→ **SHORT TASK**
Edit the listing below by replacing "At what coordinates should I click to accomplish" with "Which point should I click to accomplish" wherever it occurs, and leave every other line unchanged.

→ **Raw listing**
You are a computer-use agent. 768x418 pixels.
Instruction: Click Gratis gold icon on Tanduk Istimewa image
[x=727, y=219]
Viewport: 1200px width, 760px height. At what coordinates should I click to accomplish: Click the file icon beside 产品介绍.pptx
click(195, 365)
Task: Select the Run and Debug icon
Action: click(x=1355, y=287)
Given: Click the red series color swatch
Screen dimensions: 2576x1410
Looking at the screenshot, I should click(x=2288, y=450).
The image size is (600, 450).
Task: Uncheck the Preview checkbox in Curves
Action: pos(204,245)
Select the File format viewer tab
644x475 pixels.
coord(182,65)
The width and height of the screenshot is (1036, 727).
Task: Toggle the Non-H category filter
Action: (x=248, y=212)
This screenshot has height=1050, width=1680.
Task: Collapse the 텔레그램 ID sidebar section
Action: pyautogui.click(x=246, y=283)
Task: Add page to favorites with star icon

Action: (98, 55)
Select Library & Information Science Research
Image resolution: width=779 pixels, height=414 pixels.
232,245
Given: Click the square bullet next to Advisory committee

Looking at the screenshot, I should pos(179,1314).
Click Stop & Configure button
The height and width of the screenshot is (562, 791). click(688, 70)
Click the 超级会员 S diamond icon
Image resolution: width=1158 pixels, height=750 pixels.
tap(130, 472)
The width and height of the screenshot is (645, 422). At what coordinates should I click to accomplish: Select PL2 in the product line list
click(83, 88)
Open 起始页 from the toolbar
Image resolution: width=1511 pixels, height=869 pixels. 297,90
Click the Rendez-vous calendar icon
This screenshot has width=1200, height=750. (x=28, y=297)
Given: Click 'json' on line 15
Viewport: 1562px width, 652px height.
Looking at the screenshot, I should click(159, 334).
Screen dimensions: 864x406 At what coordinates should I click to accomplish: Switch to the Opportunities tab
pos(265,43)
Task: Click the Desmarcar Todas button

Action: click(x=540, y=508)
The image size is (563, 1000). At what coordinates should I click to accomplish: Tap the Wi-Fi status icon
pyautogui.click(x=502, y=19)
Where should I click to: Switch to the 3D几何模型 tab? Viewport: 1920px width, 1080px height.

→ **ANSWER TO THE EXERCISE**
You are a computer-use agent. 768x418 pixels.
Instruction: Click Gratis gold icon on Tanduk Istimewa image
[x=727, y=219]
Viewport: 1200px width, 760px height. Which point should I click to accomplish: Click the file icon beside 产品介绍.pptx
click(195, 365)
Task: Select the Run and Debug icon
Action: click(x=1355, y=287)
Given: Click the red series color swatch
Screen dimensions: 2576x1410
Looking at the screenshot, I should click(x=2288, y=450).
The image size is (600, 450).
Task: Uncheck the Preview checkbox in Curves
Action: pos(204,245)
Select the File format viewer tab
644x475 pixels.
coord(182,65)
The width and height of the screenshot is (1036, 727).
Task: Toggle the Non-H category filter
Action: (x=248, y=212)
This screenshot has height=1050, width=1680.
Task: Collapse the 텔레그램 ID sidebar section
Action: pyautogui.click(x=246, y=283)
Task: Add page to favorites with star icon

Action: (98, 55)
Select Library & Information Science Research
Image resolution: width=779 pixels, height=414 pixels.
232,245
Given: Click the square bullet next to Advisory committee

Looking at the screenshot, I should pos(179,1314).
Click Stop & Configure button
The height and width of the screenshot is (562, 791). click(688, 70)
Click the 超级会员 S diamond icon
Image resolution: width=1158 pixels, height=750 pixels.
tap(130, 472)
The width and height of the screenshot is (645, 422). Which point should I click to accomplish: Select PL2 in the product line list
click(83, 88)
Open 起始页 from the toolbar
Image resolution: width=1511 pixels, height=869 pixels. 297,90
Click the Rendez-vous calendar icon
This screenshot has width=1200, height=750. (x=28, y=297)
Given: Click 'json' on line 15
Viewport: 1562px width, 652px height.
Looking at the screenshot, I should click(159, 334).
Screen dimensions: 864x406 Which point should I click to accomplish: Switch to the Opportunities tab
pos(265,43)
Task: Click the Desmarcar Todas button

Action: click(x=540, y=508)
The image size is (563, 1000). Which point should I click to accomplish: Tap the Wi-Fi status icon
pyautogui.click(x=502, y=19)
Where should I click to: Switch to the 3D几何模型 tab? Viewport: 1920px width, 1080px height.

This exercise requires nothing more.